Education officials find fault with Senate Bill 55

Education officials find fault with SB 55
Dave Faries

Perhaps the most controversial measure before the state assembly is Senate Bill 55, a massive education package that addresses voucher tax credits, charter school expansion, virtual instruction, school board recall votes and participation in after school activities for home school students.

Within those general topics are dozens of provisions that have been revised as the bill continues to be debated.

“There are so many provisions in the bill, many of which are only remotely related, that it is impossible to support the entire package,” said Keith Louder, a new member of the Mexico School District’s Board of Education.

Like many local educators and administrators, Louder opposes the measure, which was introduced in January as a way to require schools to allow home schooled students to take part in MSHSAA activities.

As the bill moved through committee reviews in February, however, senators tacked on a number of additional provisions, including a contentious rider filed by Sen. Andrew Koenig, R-Manchester, that would create dollar-for-dollar school choice tax credits, essentially transferring public funds to private schools.

The bill has a $100 million cap for the first year, with annual increases of 10 percent if 90 million of that amount is claimed — a feature that troubles Mexico Superintendent Dr. Tammy Lupardus.

“This increase would carry on in perpetuity until 90 percent of the funds are not utilized,” she said. “This means the program could, and likely would, cost billions of dollars each year.”

Public education took a significant funding hit because of the pandemic. More than $250 million was withheld from the foundation formula and school transportation. Money funneled to education from gaming dried up, amounting to a $78 million shortfall.

In all, almost $395 million destined for the public school system in 2020 was never received. Lupardus said another cut if the voucher program passes might have costly ripple effects.

“This loss of funding could, and likely would, lead to devastating outcomes for public schools – mass layoffs, school closures, etc.,” she explained.

Lupardus points out that the measure could hurt the state budget, and it has flaws that go beyond financial. The bill lacks accountability, she notes, and allows discrimination.

“Any school that receives public funds should be held to the same accountability measures as public schools,” agreed Marci Minor, newly elected to the school board. “SB 55 is taking money away from public school districts and is a detriment for quality education.”

Another aspect of SB 55 — the expansion of virtual education — was added by Sen. Bob Onder, R-Lake St. Louis. It grants more authority to parents and students when enrolling in a virtual program is an option.

Opponents point out that the measure’s vague language also appears to increase the amount of money the virtual provider receives from a school district.

The expansion of charter schools is another aim of the bill, but that measure does not apply to Audrain County. But education officials in the county say the other aspects of SB 55 are riddled with problems.

While the participation of home school students in MSHSAA activities may be the least controversial measure, Lupardus points out that it puts no restrictions on participation.

To take part in sports or activities, public school students must be passing 80 percent of their courses, and attend school on the day of an event, for example. Under the proposed legislation, home school students would not need to meet these requirements.
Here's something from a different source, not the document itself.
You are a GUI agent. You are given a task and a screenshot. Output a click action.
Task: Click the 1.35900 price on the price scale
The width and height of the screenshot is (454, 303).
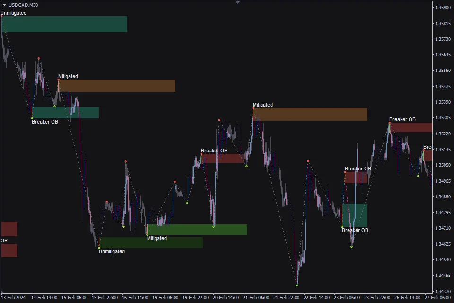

“These provisions seek to treat two groups of students differently,” Lupardus said.

The option to recall elected officials is another major topic addressed in the bill. It provides that a recall election must be held if a petition is signed by at least 25 percent of those who voted in the most recent election.

Lupardus believes this measure stems from legislators frustrated with the slow return to in-school learning in many districts.

SB 55 remains mired in debate and there is a similar measure on the House side. So despite their criticism, local officials are also uncertain of what will finally emerge from the legislature.

“Senate Bill 44 has had nearly 100 changes since its introduction,” Minor explained. “Word on the street is there will be a newer version of the bill, but we have not yet been told what edits will be made.”